In connection with the Anywhere Merger, the Realogy Holdings Corp. Amended and Restated 2012 Long-Term Incentive Plan (the “Former Anywhere Plan”), the Anywhere Real Estate Inc. Third Amended and Restated 2018 Long-Term Incentive Plan (the “Anywhere Plan”) and the Realogy Holdings Corp. Non-Plan Inducement Stock Option Agreement (the “Inducement Stock Option Agreement”), as well as certain equity awards that were granted and outstanding under the Former Anywhere Plan, the Anywhere Plan and Inducement Stock Option Agreement were assumed by the Company (such awards, the “Assumed Awards”) and converted into equity awards in respect of 14.2 million shares of the
Company’s Class A common stock, par value $0.00001 per share. In addition, 9.8 million shares remaining available for future issuance under the Anywhere Plan were assumed by the Registrant and added to the number of shares of Common Stock available for issuance under the Compass, Inc. 2021 Equity Incentive Plan, which was amended on January 9, 2026 (as amended, the “Registrant Stock Plan,” and such shares, the “Added Shares”). See Note 18 — “Subsequent Events” for further information regarding the Anywhere Merger.
2021 Employee Stock Purchase Plan
In February 2021, the Company’s board of directors and stockholders adopted and approved the 2021 Employee Stock Purchase Plan (the “ESPP”), with an initial pool of 7.4 million shares of Class A common stock available for authorized purchase rights to the Company’s employees or to employees of its designated affiliates. In addition, on January 1st of each year beginning in 2022 and continuing through 2031, the aggregate number of shares of common stock authorized for issuance under the ESPP shall be increased automatically by the number of shares equal to 1% of the total number of outstanding shares of common stock and outstanding shares of preferred stock (on an as converted to common stock basis) on the immediately preceding December 31st, although the Company’s board of directors or one of its committees may reduce the amount of the increase in any particular year.

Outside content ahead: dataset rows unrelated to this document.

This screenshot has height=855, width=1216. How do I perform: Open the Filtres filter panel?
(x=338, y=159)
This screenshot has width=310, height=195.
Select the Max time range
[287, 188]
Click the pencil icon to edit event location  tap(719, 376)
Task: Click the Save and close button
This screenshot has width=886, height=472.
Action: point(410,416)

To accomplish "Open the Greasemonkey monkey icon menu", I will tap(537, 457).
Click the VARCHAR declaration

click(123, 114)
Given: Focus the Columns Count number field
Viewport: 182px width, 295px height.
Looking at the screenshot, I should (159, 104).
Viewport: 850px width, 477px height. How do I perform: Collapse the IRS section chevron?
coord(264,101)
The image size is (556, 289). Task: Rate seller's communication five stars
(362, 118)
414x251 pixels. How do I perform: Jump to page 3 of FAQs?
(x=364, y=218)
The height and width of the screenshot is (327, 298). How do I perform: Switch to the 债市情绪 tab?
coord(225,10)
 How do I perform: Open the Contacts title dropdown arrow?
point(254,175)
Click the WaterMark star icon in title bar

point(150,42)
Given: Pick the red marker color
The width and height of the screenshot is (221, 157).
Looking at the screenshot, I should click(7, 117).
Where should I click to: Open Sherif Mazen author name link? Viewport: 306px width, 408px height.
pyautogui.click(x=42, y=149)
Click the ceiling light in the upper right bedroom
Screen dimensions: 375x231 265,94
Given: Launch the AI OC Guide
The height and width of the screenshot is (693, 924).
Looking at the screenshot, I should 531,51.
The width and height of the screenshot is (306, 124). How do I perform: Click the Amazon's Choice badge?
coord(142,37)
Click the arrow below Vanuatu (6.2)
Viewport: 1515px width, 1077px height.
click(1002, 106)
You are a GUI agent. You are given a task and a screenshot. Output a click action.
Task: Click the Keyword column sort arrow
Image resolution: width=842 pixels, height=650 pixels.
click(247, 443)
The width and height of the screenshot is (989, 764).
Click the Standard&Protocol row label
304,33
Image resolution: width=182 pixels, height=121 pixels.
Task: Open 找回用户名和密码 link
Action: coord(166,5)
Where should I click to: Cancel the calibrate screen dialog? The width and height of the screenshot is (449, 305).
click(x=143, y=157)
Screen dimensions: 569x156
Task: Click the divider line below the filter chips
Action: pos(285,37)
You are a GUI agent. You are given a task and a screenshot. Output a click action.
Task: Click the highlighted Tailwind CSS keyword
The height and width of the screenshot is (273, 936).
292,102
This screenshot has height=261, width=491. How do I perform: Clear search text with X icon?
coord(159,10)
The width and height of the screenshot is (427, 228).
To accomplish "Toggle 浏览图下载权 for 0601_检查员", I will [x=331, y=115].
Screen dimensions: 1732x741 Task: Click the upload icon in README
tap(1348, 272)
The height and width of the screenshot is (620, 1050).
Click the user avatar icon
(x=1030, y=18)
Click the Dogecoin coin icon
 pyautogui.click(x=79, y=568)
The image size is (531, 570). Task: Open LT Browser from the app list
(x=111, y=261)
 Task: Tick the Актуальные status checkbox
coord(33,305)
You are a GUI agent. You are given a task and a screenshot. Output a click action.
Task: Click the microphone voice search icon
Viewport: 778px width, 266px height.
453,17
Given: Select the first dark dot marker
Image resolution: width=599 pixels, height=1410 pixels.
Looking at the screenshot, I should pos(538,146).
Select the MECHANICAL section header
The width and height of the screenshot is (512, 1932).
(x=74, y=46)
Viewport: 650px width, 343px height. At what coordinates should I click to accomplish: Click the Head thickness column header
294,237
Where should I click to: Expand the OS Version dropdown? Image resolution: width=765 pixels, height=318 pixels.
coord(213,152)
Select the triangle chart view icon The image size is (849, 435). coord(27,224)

No more than 150.0 million shares of common stock may be issued over the term of the ESPP, subject to certain exceptions set forth in the ESPP. As of December 31, 2025, 17.5 million shares of Class A common stock remain available for grant under the ESPP. Effective January 1, 2026, the authorized shares increased by 5.5 million shares as a result of the annual increase provision described above.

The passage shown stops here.